▶ [Description of the task] Transcribe every entry word for word.

Segment Open

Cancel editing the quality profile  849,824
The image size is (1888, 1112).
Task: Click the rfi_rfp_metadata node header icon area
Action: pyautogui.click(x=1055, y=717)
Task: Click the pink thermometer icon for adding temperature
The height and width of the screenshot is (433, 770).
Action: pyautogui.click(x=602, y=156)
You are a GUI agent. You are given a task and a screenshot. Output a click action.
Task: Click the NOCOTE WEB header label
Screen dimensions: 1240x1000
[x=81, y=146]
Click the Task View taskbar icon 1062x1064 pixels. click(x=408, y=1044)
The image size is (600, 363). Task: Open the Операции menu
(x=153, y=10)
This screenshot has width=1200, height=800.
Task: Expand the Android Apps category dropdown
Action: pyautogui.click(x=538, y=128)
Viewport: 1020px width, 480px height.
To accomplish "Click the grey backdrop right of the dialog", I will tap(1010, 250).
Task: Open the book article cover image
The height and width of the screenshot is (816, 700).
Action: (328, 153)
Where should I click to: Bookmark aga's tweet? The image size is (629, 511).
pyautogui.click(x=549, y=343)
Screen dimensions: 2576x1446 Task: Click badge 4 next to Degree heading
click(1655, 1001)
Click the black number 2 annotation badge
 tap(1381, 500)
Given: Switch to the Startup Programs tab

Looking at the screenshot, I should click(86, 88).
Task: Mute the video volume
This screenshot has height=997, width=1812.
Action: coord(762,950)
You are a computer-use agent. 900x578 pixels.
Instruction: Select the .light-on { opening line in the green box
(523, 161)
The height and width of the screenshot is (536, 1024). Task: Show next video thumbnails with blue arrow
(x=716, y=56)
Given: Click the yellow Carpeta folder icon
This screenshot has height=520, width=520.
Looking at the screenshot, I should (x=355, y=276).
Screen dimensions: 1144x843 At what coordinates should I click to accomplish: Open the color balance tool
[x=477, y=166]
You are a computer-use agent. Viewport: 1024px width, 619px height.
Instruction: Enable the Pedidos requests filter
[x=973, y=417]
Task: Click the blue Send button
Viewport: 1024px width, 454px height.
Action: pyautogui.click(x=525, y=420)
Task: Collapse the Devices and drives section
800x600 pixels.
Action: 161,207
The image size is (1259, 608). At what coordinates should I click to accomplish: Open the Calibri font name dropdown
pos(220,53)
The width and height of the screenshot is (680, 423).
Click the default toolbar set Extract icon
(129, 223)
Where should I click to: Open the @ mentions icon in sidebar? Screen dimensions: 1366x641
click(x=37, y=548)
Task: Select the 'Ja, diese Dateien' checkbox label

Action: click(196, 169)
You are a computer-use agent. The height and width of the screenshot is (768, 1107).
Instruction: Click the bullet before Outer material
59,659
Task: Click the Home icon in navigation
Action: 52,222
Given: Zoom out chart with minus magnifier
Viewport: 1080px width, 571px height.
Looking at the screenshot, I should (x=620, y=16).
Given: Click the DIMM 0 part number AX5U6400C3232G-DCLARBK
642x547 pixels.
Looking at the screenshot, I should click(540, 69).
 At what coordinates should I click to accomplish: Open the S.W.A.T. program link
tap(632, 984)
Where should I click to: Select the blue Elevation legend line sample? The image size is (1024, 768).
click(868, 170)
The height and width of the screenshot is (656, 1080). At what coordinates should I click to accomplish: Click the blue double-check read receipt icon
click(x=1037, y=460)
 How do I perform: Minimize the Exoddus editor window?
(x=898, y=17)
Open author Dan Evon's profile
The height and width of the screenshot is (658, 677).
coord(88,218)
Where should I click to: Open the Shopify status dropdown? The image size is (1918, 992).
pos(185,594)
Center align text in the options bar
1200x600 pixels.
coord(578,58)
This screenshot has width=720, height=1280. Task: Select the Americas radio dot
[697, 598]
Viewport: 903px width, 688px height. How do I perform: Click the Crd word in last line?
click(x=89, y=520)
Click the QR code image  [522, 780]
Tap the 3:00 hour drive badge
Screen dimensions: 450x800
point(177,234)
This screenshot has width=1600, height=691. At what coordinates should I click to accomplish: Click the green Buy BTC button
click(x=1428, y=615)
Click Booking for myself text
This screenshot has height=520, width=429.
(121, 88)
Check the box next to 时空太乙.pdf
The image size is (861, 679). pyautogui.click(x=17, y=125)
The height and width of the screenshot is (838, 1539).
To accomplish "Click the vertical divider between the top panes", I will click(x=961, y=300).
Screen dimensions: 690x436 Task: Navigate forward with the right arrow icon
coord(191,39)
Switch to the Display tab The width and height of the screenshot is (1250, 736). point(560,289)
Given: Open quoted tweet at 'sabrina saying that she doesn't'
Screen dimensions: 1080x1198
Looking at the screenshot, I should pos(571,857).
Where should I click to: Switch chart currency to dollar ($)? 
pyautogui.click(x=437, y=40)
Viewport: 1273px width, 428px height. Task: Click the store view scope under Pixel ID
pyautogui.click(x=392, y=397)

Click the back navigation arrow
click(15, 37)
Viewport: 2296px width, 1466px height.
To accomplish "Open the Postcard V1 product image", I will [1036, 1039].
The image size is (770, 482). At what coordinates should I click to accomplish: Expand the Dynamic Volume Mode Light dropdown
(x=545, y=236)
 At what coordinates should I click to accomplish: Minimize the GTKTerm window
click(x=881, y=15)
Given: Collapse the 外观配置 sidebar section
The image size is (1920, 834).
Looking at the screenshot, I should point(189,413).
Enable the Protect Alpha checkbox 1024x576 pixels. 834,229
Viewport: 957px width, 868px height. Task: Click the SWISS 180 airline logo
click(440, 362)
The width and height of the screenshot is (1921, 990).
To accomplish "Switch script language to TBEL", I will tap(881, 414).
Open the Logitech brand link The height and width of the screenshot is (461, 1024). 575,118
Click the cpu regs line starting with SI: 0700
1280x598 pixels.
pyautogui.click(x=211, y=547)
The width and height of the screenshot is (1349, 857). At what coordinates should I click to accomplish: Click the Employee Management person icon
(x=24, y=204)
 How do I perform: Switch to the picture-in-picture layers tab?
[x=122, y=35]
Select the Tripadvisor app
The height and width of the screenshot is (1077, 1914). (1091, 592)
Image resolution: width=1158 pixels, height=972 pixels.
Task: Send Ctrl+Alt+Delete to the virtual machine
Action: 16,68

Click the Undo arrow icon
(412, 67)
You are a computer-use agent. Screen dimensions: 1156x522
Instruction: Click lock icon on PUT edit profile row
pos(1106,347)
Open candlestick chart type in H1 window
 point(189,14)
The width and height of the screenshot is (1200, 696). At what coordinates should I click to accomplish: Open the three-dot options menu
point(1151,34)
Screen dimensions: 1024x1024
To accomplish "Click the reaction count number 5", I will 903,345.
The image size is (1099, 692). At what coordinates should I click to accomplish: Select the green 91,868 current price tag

Segment Closed

▶ [Solution for this exercise]
Cancel editing the quality profile  849,824
The image size is (1888, 1112).
Task: Click the rfi_rfp_metadata node header icon area
Action: pyautogui.click(x=1055, y=717)
Task: Click the pink thermometer icon for adding temperature
The height and width of the screenshot is (433, 770).
Action: pyautogui.click(x=602, y=156)
You are a GUI agent. You are given a task and a screenshot. Output a click action.
Task: Click the NOCOTE WEB header label
Screen dimensions: 1240x1000
[x=81, y=146]
Click the Task View taskbar icon 1062x1064 pixels. click(x=408, y=1044)
The image size is (600, 363). Task: Open the Операции menu
(x=153, y=10)
This screenshot has width=1200, height=800.
Task: Expand the Android Apps category dropdown
Action: pyautogui.click(x=538, y=128)
Viewport: 1020px width, 480px height.
To accomplish "Click the grey backdrop right of the dialog", I will tap(1010, 250).
Task: Open the book article cover image
The height and width of the screenshot is (816, 700).
Action: (328, 153)
Where should I click to: Bookmark aga's tweet? The image size is (629, 511).
pyautogui.click(x=549, y=343)
Screen dimensions: 2576x1446 Task: Click badge 4 next to Degree heading
click(1655, 1001)
Click the black number 2 annotation badge
 tap(1381, 500)
Given: Switch to the Startup Programs tab

Looking at the screenshot, I should click(86, 88).
Task: Mute the video volume
This screenshot has height=997, width=1812.
Action: coord(762,950)
You are a computer-use agent. 900x578 pixels.
Instruction: Select the .light-on { opening line in the green box
(523, 161)
The height and width of the screenshot is (536, 1024). Task: Show next video thumbnails with blue arrow
(x=716, y=56)
Given: Click the yellow Carpeta folder icon
This screenshot has height=520, width=520.
Looking at the screenshot, I should (x=355, y=276).
Screen dimensions: 1144x843 At what coordinates should I click to accomplish: Open the color balance tool
[x=477, y=166]
You are a computer-use agent. Viewport: 1024px width, 619px height.
Instruction: Enable the Pedidos requests filter
[x=973, y=417]
Task: Click the blue Send button
Viewport: 1024px width, 454px height.
Action: pyautogui.click(x=525, y=420)
Task: Collapse the Devices and drives section
800x600 pixels.
Action: 161,207
The image size is (1259, 608). At what coordinates should I click to accomplish: Open the Calibri font name dropdown
pos(220,53)
The width and height of the screenshot is (680, 423).
Click the default toolbar set Extract icon
(129, 223)
Where should I click to: Open the @ mentions icon in sidebar? Screen dimensions: 1366x641
click(x=37, y=548)
Task: Select the 'Ja, diese Dateien' checkbox label

Action: click(196, 169)
You are a computer-use agent. The height and width of the screenshot is (768, 1107).
Instruction: Click the bullet before Outer material
59,659
Task: Click the Home icon in navigation
Action: 52,222
Given: Zoom out chart with minus magnifier
Viewport: 1080px width, 571px height.
Looking at the screenshot, I should (x=620, y=16).
Given: Click the DIMM 0 part number AX5U6400C3232G-DCLARBK
642x547 pixels.
Looking at the screenshot, I should click(540, 69).
 At what coordinates should I click to accomplish: Open the S.W.A.T. program link
tap(632, 984)
Where should I click to: Select the blue Elevation legend line sample? The image size is (1024, 768).
click(868, 170)
The height and width of the screenshot is (656, 1080). At what coordinates should I click to accomplish: Click the blue double-check read receipt icon
click(x=1037, y=460)
 How do I perform: Minimize the Exoddus editor window?
(x=898, y=17)
Open author Dan Evon's profile
The height and width of the screenshot is (658, 677).
coord(88,218)
Where should I click to: Open the Shopify status dropdown? The image size is (1918, 992).
pos(185,594)
Center align text in the options bar
1200x600 pixels.
coord(578,58)
This screenshot has width=720, height=1280. Task: Select the Americas radio dot
[697, 598]
Viewport: 903px width, 688px height. How do I perform: Click the Crd word in last line?
click(x=89, y=520)
Click the QR code image  [522, 780]
Tap the 3:00 hour drive badge
Screen dimensions: 450x800
point(177,234)
This screenshot has width=1600, height=691. At what coordinates should I click to accomplish: Click the green Buy BTC button
click(x=1428, y=615)
Click Booking for myself text
This screenshot has height=520, width=429.
(121, 88)
Check the box next to 时空太乙.pdf
The image size is (861, 679). pyautogui.click(x=17, y=125)
The height and width of the screenshot is (838, 1539).
To accomplish "Click the vertical divider between the top panes", I will click(x=961, y=300).
Screen dimensions: 690x436 Task: Navigate forward with the right arrow icon
coord(191,39)
Switch to the Display tab The width and height of the screenshot is (1250, 736). point(560,289)
Given: Open quoted tweet at 'sabrina saying that she doesn't'
Screen dimensions: 1080x1198
Looking at the screenshot, I should pos(571,857).
Where should I click to: Switch chart currency to dollar ($)? 
pyautogui.click(x=437, y=40)
Viewport: 1273px width, 428px height. Task: Click the store view scope under Pixel ID
pyautogui.click(x=392, y=397)

Click the back navigation arrow
click(15, 37)
Viewport: 2296px width, 1466px height.
To accomplish "Open the Postcard V1 product image", I will [1036, 1039].
The image size is (770, 482). At what coordinates should I click to accomplish: Expand the Dynamic Volume Mode Light dropdown
(x=545, y=236)
 At what coordinates should I click to accomplish: Minimize the GTKTerm window
click(x=881, y=15)
Given: Collapse the 外观配置 sidebar section
The image size is (1920, 834).
Looking at the screenshot, I should point(189,413).
Enable the Protect Alpha checkbox 1024x576 pixels. 834,229
Viewport: 957px width, 868px height. Task: Click the SWISS 180 airline logo
click(440, 362)
The width and height of the screenshot is (1921, 990).
To accomplish "Switch script language to TBEL", I will tap(881, 414).
Open the Logitech brand link The height and width of the screenshot is (461, 1024). 575,118
Click the cpu regs line starting with SI: 0700
1280x598 pixels.
pyautogui.click(x=211, y=547)
The width and height of the screenshot is (1349, 857). At what coordinates should I click to accomplish: Click the Employee Management person icon
(x=24, y=204)
 How do I perform: Switch to the picture-in-picture layers tab?
[x=122, y=35]
Select the Tripadvisor app
The height and width of the screenshot is (1077, 1914). (1091, 592)
Image resolution: width=1158 pixels, height=972 pixels.
Task: Send Ctrl+Alt+Delete to the virtual machine
Action: 16,68

Click the Undo arrow icon
(412, 67)
You are a computer-use agent. Screen dimensions: 1156x522
Instruction: Click lock icon on PUT edit profile row
pos(1106,347)
Open candlestick chart type in H1 window
 point(189,14)
The width and height of the screenshot is (1200, 696). At what coordinates should I click to accomplish: Open the three-dot options menu
point(1151,34)
Screen dimensions: 1024x1024
To accomplish "Click the reaction count number 5", I will 903,345.
The image size is (1099, 692). At what coordinates should I click to accomplish: Select the green 91,868 current price tag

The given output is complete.